_Trecho do texto:_
O colega supostamente agredido chegou a registrar um boletim de ocorrência na Polícia Civil do Distrito Federal (PCDF), onde afirmou que a agressão ocorreu. O laudo com o diagnóstico de autismo de Pedro nem sequer foi citado.
A confusão toda ocorreu na segunda quinzena de agosto, mas os episódios de violência contra os filhos de Cleisiana teriam se iniciado antes, segundo ela. “Essa deficiente acha que tudo vai ser do jeito dela”, teriam dito os colegas, de acordo com a mãe.
“Meu filho deu a ideia de que uma pessoa PcD fosse indicada como oradora da turma, para mostrar a diversidade na faculdade. Nisso começaram as represálias. E as aulas ainda nem tinham começado”, conta Cleisiana.
Segundo ela, também houve discriminação no momento de candidatura dos dois filhos para serem representantes da turma. Os alunos já estavam enturmados entre si, mas a dupla de irmãos continuava isolada.
Processo Administrativo
Sem qualquer advertência ou suspensão prévia, iniciou-se um Processo Administrativo (PAD) contra a presença de Pedro nas dependências da universidade. No procedimento, consta que a conduta do jovem “ofendeu bens juridicamente protegidos e de elevado valor, quais sejam, a incolumidade física e psíquica de membro da comunidade acadêmica, devendo ser punido com a sanção disciplinar de desligamento”. Pedro foi efetivamente expulso em 18 de outubro.
Ao final do processo, a universidade alegou que os transtornos de Pedro e Paloma não foram comprovados por meio de laudo médico e aconselhou aos dois que buscassem tratamento. “O acusado e sua irmã devem buscar apoio por iniciativa deles ou da família para o tratamento das síndromes informadas por aqueles, mas não comprovada mediante laudo de especialista da área médica.”

_Seu objetivo:_ Prolongue o texto sobre a expulsão de Pedro da universidade, começando logo após a última frase apresentada. A listagem a seguir vem de uma fonte diferente.

_Material coletado:_
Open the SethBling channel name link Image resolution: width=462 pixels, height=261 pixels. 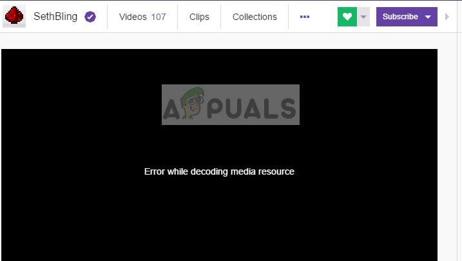click(55, 17)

_Resposta ao problema:_
A mãe dos jovens enviou ao Metrópoles os laudos médicos dos filhos. O primeiro laudo de Pedro, comprovando o diagnóstico de TEA, foi feito em 14 de março de 2023. O de Paloma, em 1º de setembro. O PAD foi iniciado somente em outubro.
Com os documentos em mãos, Pedro fez um requerimento na universidade na tentativa de anular o desligamento e retomar as aulas. O processo está em andamento.
Ataques mesmo após expulsão
Após a expulsão de Pedro, os ataques continuaram, para que o rapaz não voltasse a frequentar a faculdade. Paloma recebeu mensagens de colegas dizendo que sentem nojo da cara da menina e prefeririam que ela fosse atropelada.
“Ninguém na nossa turma te suporta. Agora vai ficar sozinha, quero saber se vai suportar.” “Vou fazer até os funcionários te odiarem. Você vai desistir nem que seja a última coisa que a gente faça”, escreveu um dos alunos da universidade.
Nem mesmo Cleisiane foi poupada: “Aconselho você a tirar sua filha da faculdade, porque ela vai sofrer muito. Poupe ela dessa vergonha”, recebeu a mãe, em uma rede social.
Além das duas e de Pedro Augusto, um amigo de Paloma recebeu uma mensagem dizendo para ele se afastar de gente assim e que “ela é gorda, ridícula e se faz de coitada, sendo que nem deficiência deve ter”.
Veja imagens:
O que a faculdade diz
A Unieuro foi procurada pela reportagem na quinta-feira (9/11) e se pronunciou sobre o caso às 17h54 desta sexta-feira (10/11). Na nota de esclarecimento, a faculdade disse que recebe “com muito acolhimento todos os alunos, independentemente de serem bolsistas ou pagantes”.
A Unieuro informou que Paloma, em nenhum momento, apresentou laudo de TEA, diferentemente do irmão. A Unieuro disse que os perfis mostrados pela mãe dos alunos estão sendo investigados pela polícia, porque os alunos negam serem os autores.